Edit: including the "^" (start of string) symbol is not necessary, because the match method already checks for a match only at the beginning of the string.
The obligatory "you don't need a regex" solution:
all(letter in 'abc,' for letter in data) and all(len(item) == 3 for item in data.split(','))
You need to iterate over sequence of found values.
data_string = "abc,bca,df"
imatch = re.finditer(r'(?P<value>[abc]{3})(,|$)', data_string)
for match in imatch:
print match.group('value')
So the regex to check if the string matches pattern will be
data_string = "abc,bca,df"
match = re.match(r'^([abc]{3}(,|$))+', data_string)
if match:
print "data string is correct"
Your result is not surprising since the regular expression
([abc][abc][abc],)+
tries to match a string containing three characters of [abc] followed by a comma one ore more times anywhere in the string.

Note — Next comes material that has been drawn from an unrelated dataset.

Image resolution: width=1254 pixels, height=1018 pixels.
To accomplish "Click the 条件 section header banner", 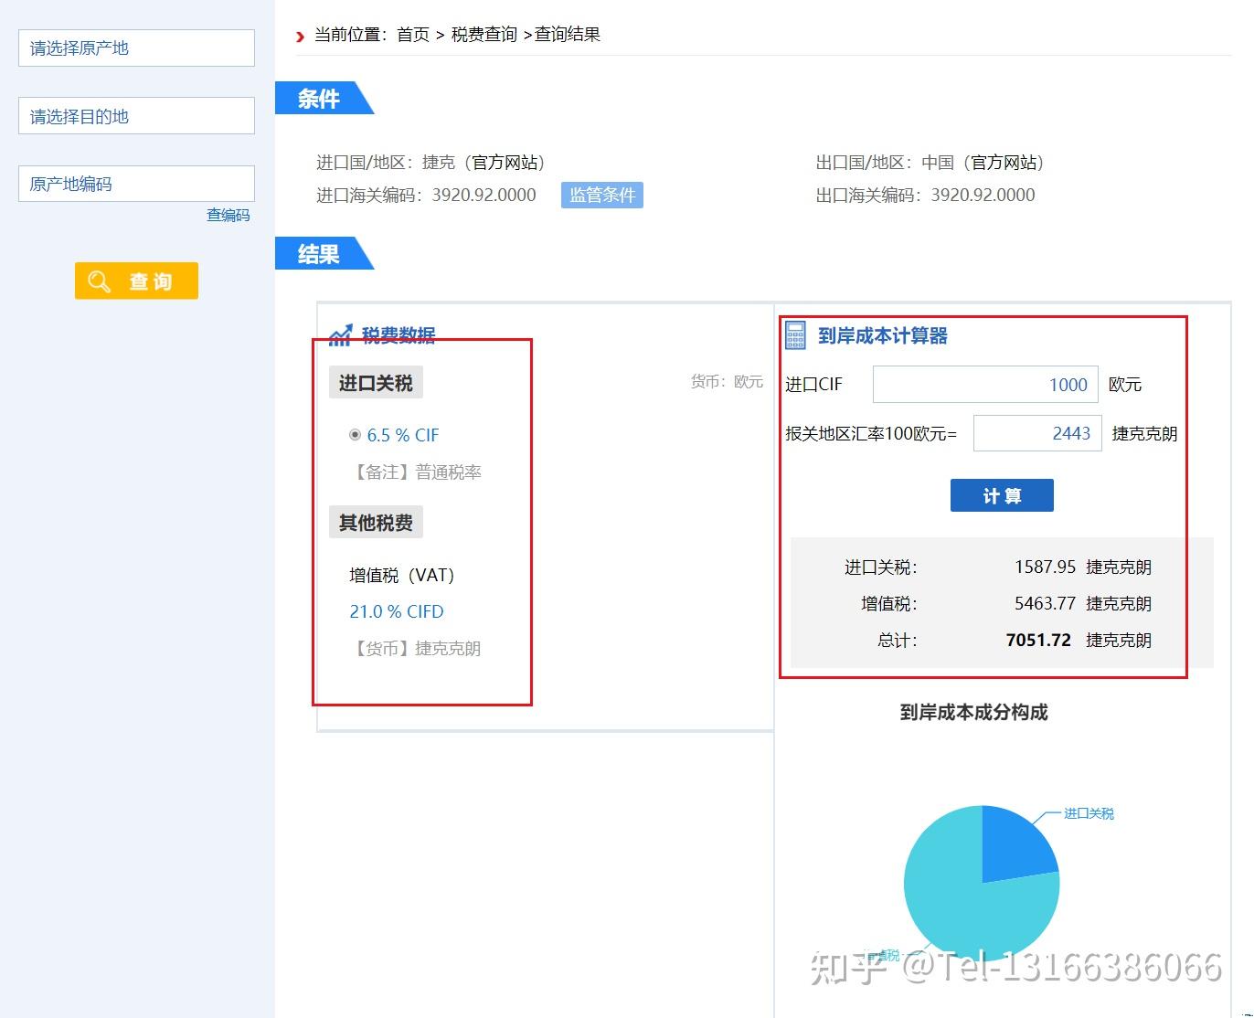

So the most important part is to make sure that there is nothing more in the string - as scessor suggests with adding ^ (start of string) and $ (end of string) to the regular expression.
An alternative without using regex (albeit a brute force way):
>>> def matcher(x):
total = ["".join(p) for p in itertools.product(('a','b','c'),repeat=3)]
for i in x.split(','):
if i not in total:
return False
return True
>>> matcher("abc,bca,aaa")
True
>>> matcher("abc,bca,xyz")
False
>>> matcher("abc,aaa,bb")
False
If your aim is to validate a string as being composed of triplet of letters a,b,and c:
for ss in ("abc,bbc,abb,baa,bbb",
"acc",
"abc,bbc,abb,bXa,bbb",
"abc,bbc,ab,baa,bbb"):
print ss,' ',bool(re.match('([abc]{3},?)+\Z',ss))
result
abc,bbc,abb,baa,bbb True
acc True
abc,bbc,abb,bXa,bbb False
abc,bbc,ab,baa,bbb False
\Z means: the end of the string. Its presence obliges the match to be until the very end of the string
By the way, I like the form of Sonya too, in a way it is clearer:
bool(re.match('([abc]{3},)*[abc]{3}\Z',ss))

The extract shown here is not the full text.